Based at the Wolfson Medical Center, Save a Child’s Heart has saved the lives of more than 5,000 children from 59 countries since it started more than 25 years ago. 

“For us at Save a Child's Heart, it doesn't matter where the child comes from. It could be a Ukrainian child. It could be a child from Gaza. It could be a child from Iraq, from Syria, from Africa. We are here to help them and to save their lives,” Shapira said.

According Shapira, Karina has a twin back in Ukraine and the family lives in an area heavily damaged by the war.

“The mother is not working. The girls are not going to kindergarten. The father was recruited to fight with the forces of Ukraine and their condition is very bad,” she said.

Dr. Alona Raucher Sternfeld, Head of Pediatric Cardiology at the Wolfson Medical Center, Save a Child’s Heart said Israelis can relate to Karina’s situation.

“We are a country that underwent many wars, and we are also raising our children in a war zone, in essence,” Sternfeld said.

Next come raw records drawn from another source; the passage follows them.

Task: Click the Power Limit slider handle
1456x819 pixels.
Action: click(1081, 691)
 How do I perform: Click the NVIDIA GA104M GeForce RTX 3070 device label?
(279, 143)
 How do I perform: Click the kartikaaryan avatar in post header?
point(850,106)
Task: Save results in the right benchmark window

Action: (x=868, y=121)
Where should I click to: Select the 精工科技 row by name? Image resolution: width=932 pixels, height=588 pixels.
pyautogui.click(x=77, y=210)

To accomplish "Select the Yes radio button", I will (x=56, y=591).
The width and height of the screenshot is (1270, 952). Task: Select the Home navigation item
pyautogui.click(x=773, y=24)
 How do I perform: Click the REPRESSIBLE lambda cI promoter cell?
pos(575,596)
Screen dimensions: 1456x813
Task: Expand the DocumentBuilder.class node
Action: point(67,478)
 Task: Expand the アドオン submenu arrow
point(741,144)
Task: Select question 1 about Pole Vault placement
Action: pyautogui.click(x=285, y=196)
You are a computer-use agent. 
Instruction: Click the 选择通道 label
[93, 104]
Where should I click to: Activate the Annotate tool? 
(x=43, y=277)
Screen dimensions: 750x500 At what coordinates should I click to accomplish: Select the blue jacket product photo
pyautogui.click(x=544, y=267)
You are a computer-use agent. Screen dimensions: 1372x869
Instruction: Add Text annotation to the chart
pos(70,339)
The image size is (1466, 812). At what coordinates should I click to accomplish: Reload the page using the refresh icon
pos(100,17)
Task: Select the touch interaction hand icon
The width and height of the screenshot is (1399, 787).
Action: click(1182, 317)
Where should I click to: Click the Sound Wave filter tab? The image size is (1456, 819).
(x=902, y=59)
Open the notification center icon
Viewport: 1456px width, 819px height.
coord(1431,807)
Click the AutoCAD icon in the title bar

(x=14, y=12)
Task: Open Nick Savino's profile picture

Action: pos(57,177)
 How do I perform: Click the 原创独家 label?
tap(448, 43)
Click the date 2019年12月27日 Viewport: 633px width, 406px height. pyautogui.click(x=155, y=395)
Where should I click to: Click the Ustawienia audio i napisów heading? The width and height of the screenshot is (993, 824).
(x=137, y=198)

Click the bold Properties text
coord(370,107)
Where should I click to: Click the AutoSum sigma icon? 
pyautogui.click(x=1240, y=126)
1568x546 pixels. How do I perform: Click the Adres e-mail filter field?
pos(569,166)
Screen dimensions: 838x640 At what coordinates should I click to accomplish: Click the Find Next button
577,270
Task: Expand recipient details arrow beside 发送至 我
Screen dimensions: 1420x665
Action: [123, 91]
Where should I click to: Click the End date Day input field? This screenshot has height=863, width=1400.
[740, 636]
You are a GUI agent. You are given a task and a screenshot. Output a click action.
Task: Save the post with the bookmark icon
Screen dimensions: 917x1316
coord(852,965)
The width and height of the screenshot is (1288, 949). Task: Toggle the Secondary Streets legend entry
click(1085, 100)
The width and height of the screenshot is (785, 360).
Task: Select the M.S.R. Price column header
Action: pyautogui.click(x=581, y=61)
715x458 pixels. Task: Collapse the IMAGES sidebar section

“So, although we can relate to her anxiousness and stress because we know how she feels – we had missiles thrown on my house and my children like she had on her. So, we understand her, and my grandparents were refugees from Europe, so we can relate. But again, I think we are lucky and we felt that we need to help her all we can,” Sternfeld added.

Karina’s mom said she has many emotions.

“I am happy that I came to Israel for my child to have an operation here. On the one hand, I am very worried about her, but I think everything will be fine,” she said.

Doctors say Karina’s prognosis is good and she should have a completely normal life.